One of the country’s major players in the fast-moving consumer goods (FMCG) sector – Sefalana had no option but to pin its hope on foreign markets as trading conditions in Botswana posed challenges during 2019.
The group’s regional stores have boosted its overall performance as it exceeded the P2.8 billion turnover threshold.
The groups’ latest financial results for the six months ended 31 October 2019 shows that it generated a profit before tax of P121 million representing a 17 percent increase compared to the prior period.
In the past Sefalana identified key risks in the domestic company to be government and consumer spending. Sefalana’s manufacturing business rely significantly on government tenders which are not only short put poses risks to the business as the sustainability of the manufacturing largely depends on winning these tenders.
The group executives said at the time that with the economic challenges experienced in the local market, Sefalana’s diversification into neighbouring countries over the last five years has helped smooth over the shocks to maintain the group’s overall performance.

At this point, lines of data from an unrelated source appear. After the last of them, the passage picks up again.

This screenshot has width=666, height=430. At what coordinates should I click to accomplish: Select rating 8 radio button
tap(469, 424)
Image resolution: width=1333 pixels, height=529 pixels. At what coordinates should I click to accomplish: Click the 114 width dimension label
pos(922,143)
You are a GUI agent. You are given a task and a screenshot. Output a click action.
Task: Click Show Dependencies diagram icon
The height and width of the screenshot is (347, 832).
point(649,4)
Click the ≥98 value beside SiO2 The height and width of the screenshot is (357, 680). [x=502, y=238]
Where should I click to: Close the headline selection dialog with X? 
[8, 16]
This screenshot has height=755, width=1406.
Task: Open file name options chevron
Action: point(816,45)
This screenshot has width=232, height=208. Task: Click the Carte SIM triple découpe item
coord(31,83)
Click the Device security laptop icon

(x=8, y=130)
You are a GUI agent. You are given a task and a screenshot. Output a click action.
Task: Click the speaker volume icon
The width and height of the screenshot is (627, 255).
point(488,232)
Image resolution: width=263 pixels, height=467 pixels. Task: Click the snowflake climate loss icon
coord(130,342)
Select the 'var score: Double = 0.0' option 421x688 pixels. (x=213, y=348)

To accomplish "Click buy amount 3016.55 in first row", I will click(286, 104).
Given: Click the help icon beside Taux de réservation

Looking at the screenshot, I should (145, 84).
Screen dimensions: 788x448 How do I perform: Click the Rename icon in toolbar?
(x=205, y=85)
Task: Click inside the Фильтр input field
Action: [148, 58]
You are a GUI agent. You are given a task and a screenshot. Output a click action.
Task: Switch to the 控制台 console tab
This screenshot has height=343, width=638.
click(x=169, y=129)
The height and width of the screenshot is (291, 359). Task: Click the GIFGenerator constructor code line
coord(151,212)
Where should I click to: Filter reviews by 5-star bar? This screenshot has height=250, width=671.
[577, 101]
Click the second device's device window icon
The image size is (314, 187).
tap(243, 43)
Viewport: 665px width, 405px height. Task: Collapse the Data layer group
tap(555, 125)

HERE IS HOW THE GROUP PERFORMED
Diversification into other regions brings with it foreign exchange exposure. For the period, Sefalana recorded a retranslation loss of P17.2 million largely relating to the Namibian, South African and Lesotho businesses which are all South African rand (ZAR) denominated. This compares to a loss of P45.2 million in the comparative period. The ZAR constantly fluctuates and therefore these retranslation gains and losses are largely temporary, and are recorded in other comprehensive income and losses.
For its Namibia operations, Metro Namibia contributed 30 percent and 23 percent of revenue and profit before tax for the period, respectively. Turnover amounted to P850 million, a growth of 7percent on the prior period, with profit before tax amounting to P28 million, up 13percent from the prior period.
The Botswana stock exchange listed retail operator has also benefited from the second tranche of returns from its South African investment which is performing broadly in line with plan.
Sefalana invested into a South African consortium in 1 July 2017, where under this transaction, Sefalana invested R250 million and earns a fixed annual return of R50 million for five years, after which point we will have the option to convert this investment into a 30 percent equity stake in the consortium. The consortium has been established with experienced players in the FMCG market in South Africa. The aim of the consortium is to acquire a number of existing chains and grow the store compliment such that this is a significant business within a ten-year period. So far, the group has indicated that this consortium is performing well and that almost three years into its operations, the future prospects still remain very positive. The reported results therefore include P19.3 million of income pertaining to this investment.
The Consortium currently owns 16 stores across the country which are well located in areas where there is a strong population to support its trade.
For its Lesotho operations which is now been four years, business has remained strained as a result of the persistent pressure on margins. In this market, turnover of P226 million has been achieved for the period, contributing 8 percent of total group revenue.